● **Collected data**
◆ ◆ ◆ ◆

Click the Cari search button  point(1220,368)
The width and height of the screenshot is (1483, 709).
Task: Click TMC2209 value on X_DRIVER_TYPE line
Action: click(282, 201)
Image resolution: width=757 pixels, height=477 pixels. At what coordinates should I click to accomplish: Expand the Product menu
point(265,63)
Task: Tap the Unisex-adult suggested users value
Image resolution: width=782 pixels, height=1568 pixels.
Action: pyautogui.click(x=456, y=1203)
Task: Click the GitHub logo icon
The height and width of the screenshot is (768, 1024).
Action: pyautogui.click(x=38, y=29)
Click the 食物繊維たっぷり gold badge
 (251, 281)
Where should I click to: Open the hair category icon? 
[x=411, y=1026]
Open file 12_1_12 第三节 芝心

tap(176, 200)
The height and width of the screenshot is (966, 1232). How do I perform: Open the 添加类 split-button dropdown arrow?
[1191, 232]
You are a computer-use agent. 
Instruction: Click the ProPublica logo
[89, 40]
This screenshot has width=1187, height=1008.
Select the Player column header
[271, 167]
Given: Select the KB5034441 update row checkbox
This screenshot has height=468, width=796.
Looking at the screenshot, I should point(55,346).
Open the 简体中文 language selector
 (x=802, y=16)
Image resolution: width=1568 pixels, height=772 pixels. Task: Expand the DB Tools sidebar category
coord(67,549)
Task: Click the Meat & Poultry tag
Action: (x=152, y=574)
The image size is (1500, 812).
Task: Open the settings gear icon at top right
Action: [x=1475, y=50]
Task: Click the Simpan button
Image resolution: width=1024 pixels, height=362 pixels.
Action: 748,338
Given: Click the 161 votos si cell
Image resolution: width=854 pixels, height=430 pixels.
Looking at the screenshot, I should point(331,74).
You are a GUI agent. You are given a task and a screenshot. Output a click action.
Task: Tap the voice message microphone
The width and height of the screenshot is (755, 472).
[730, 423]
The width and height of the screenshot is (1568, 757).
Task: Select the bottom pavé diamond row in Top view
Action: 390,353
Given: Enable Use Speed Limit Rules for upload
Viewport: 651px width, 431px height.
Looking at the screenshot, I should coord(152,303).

◆ ◆ ◆ ◆

● **WHAT IS BEING ASKED**
Please make an exact copy of the lines from the one holding "You are a GUI" through the final line of the records above, nothing more.

● **EXERCISE RESPONSE**
You are a GUI agent. You are given a task and a screenshot. Output a click action.
Task: Tap the voice message microphone
The width and height of the screenshot is (755, 472).
[730, 423]
The width and height of the screenshot is (1568, 757).
Task: Select the bottom pavé diamond row in Top view
Action: 390,353
Given: Enable Use Speed Limit Rules for upload
Viewport: 651px width, 431px height.
Looking at the screenshot, I should coord(152,303).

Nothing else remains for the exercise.